Sara se quitó de su cabeza una corona de hermosas plumas blancas y se las entregó a Ruta.
El personal técnico ignoraba el paradero del cisne principal. Durante la ejecución de los primeros acordes de la obertura del ballet, Ruta apareció ataviada con la corona de la princesa cisne y se colocó, en la posición de inicio, a esperar su entrada. Apareció el vigilante por detrás de ella y le preguntó:
—Disculpe, señorita Ruta, ¿usted tiene las llaves del camerino principal?

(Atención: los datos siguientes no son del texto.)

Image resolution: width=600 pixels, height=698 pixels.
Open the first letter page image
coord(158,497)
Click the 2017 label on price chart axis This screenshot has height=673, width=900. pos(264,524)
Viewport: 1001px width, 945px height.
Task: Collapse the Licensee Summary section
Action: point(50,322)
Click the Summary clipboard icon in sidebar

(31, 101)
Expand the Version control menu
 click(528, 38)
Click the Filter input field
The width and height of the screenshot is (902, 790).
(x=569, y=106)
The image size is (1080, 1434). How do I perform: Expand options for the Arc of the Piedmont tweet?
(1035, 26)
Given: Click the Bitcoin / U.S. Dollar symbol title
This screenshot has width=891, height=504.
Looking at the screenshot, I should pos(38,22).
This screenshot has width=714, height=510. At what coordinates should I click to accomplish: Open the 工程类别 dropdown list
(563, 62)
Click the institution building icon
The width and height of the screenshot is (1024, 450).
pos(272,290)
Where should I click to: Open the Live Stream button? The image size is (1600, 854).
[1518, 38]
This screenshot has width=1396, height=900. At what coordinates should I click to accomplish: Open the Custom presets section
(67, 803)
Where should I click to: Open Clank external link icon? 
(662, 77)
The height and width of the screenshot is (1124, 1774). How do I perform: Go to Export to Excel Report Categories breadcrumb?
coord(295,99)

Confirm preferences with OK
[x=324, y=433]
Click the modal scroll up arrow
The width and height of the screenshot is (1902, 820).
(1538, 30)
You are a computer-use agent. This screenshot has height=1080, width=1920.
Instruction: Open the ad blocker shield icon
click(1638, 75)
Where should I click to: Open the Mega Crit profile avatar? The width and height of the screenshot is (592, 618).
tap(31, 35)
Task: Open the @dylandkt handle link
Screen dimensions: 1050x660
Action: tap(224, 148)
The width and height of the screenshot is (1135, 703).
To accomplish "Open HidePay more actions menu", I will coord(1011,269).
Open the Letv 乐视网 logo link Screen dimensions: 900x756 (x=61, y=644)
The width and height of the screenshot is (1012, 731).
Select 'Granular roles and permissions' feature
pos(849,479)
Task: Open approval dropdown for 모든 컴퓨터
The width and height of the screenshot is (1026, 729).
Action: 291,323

—Las tiene Aleuzenev —dijo con su voz entrecortada.
Media hora después, el vigilante entró a un baño y ubicó a su amigo a través del sonido de su voz en una radio: «Jorge, Jorge, responde». Estaba con la mujer de servicio.
—¡Aleuzenev, las llaves! dijo el vigilante.
El vigilante fue hasta el camerino de Sara, lo abrió y se retiró lánguidamente. Ella demoró en entrar.
El evento concluyó a las dos horas. Detrás del telón cerrado, Ruta afloró triunfal a saludar entre aplausos y un público de pie.

Sara esperó decepcionada dentro de su camerino, con gran paciencia, el acto final.